Студент еще слышал удаляющиеся шаги по крепкой сухой земле. Впереди смутно маячили крайние землянки, а может быть, это только чудилось.
— Товарищ!.. — и остановился. — А, товарищ!..
— А?
В темноте опять сошлись. Папиросу загасил.
— А ведь знаете... меня как-то... осадок остался... знаете, к товарищам вы как-то странно... ведь они же — товарищи же вам...
Тот засмеялся.
— А то что же... одним словом, на морде не написано: может, шпион. А тут я все говорю, как есть; а станут допрашивать — по газете читал, по разрешенной, и все подтвердят. Не бараны, что ль? Ба-ра-а-аны!..
И засмеялся.
Этот смех вызвал в представлении Пети живые серые глаза, и что-то в них наполовину помирило с собой.
— Ну прощайте, товарищ, будьте здоровы, удачливы... — и пожал мозолистую, пахнущую машинным маслом и потом руку.
А из темноты:
— Счастливого... Одним словом, этово... свидимся еще...
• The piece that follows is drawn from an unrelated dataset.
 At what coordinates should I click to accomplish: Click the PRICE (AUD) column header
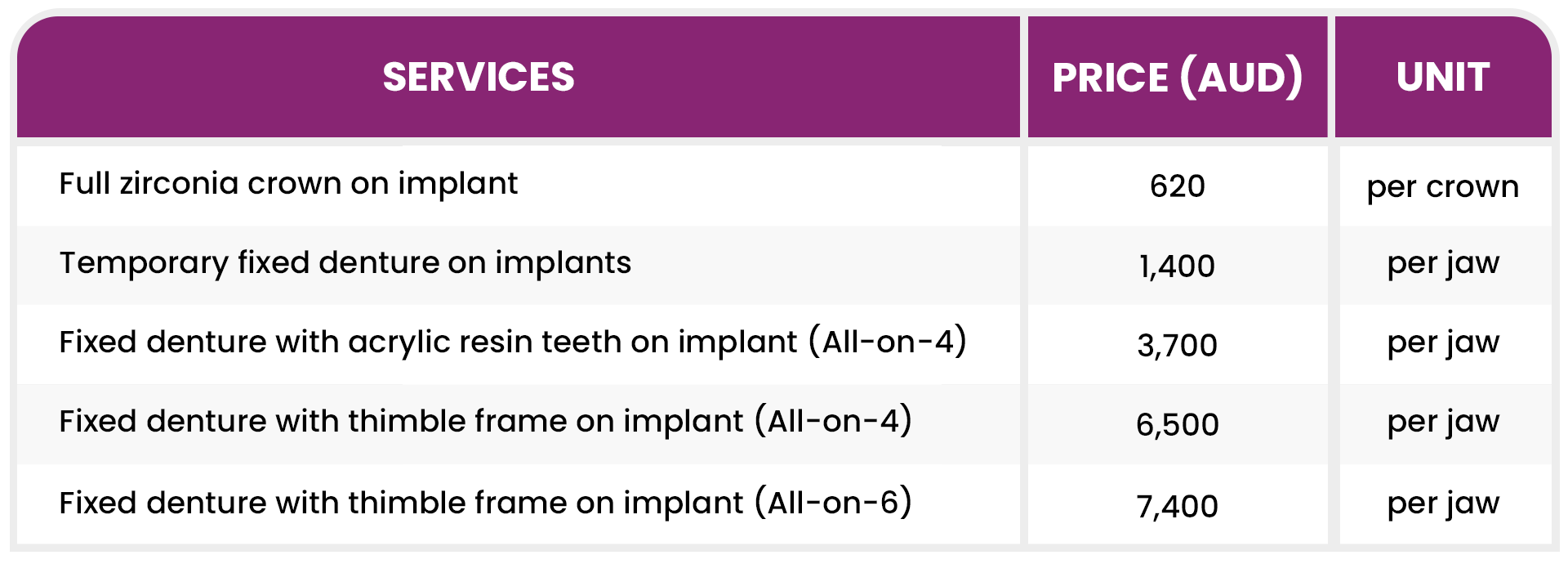(1177, 78)
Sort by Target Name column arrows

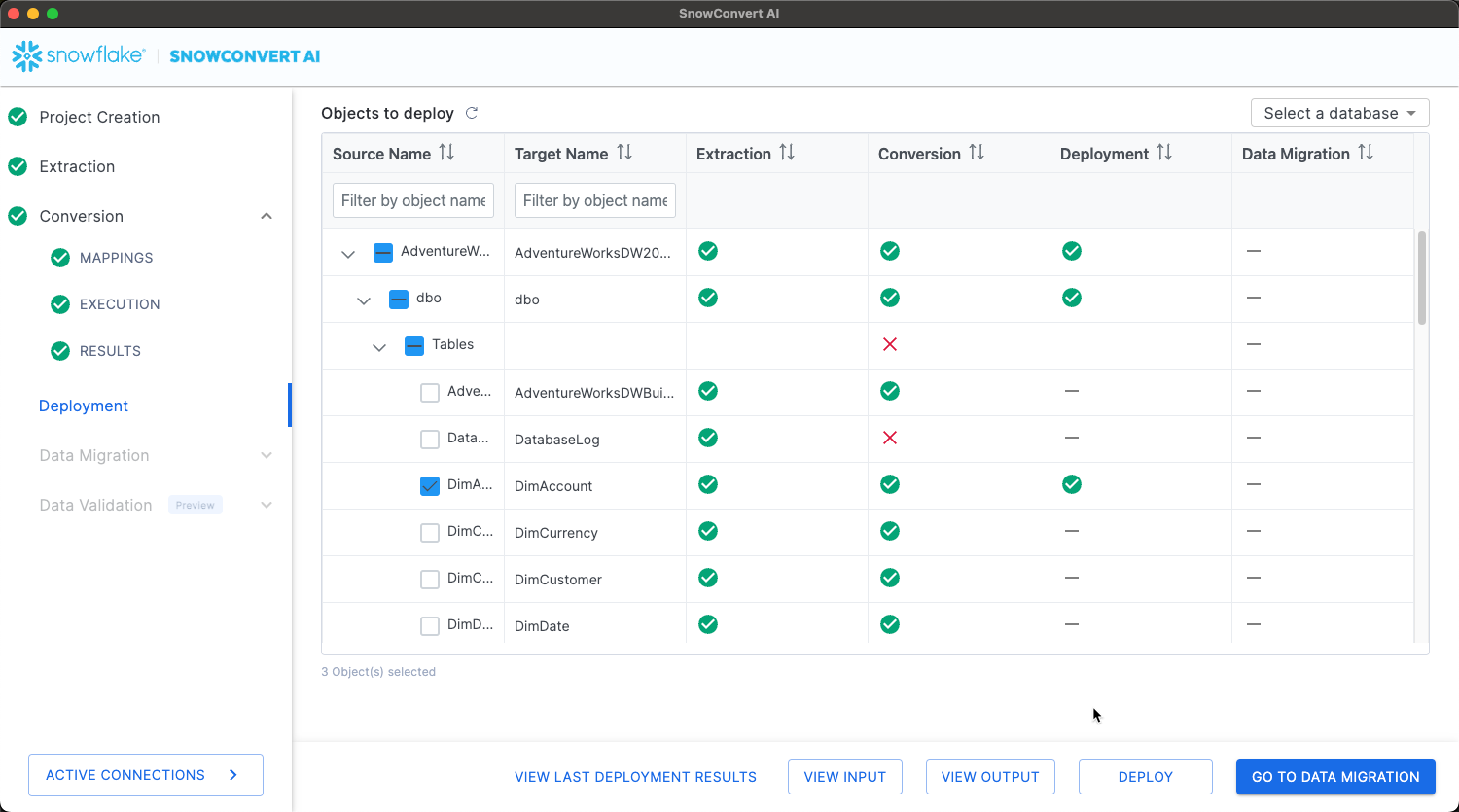point(624,153)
Петя шел, не видя земли и глядя на далекий голубоватый отсвет над станцией, и как всегда старался подыскать смягчающее объяснение неприятно черкнувшим словам Рябого. И вдруг почувствовал, что никакого объяснения нет и не надо. Нет и не надо, потому что он и Рябой глядят — он это чувствовал — с двух разных концов.
Петя живет праздником, живет той особенной стороной жизни, которую надо повернуть к себе, которая не для всех. Рябой живет каждый день, живет тем, что есть, но живет крепко, не отрываясь, вплотную со всем, что кругом, и по-своему прав.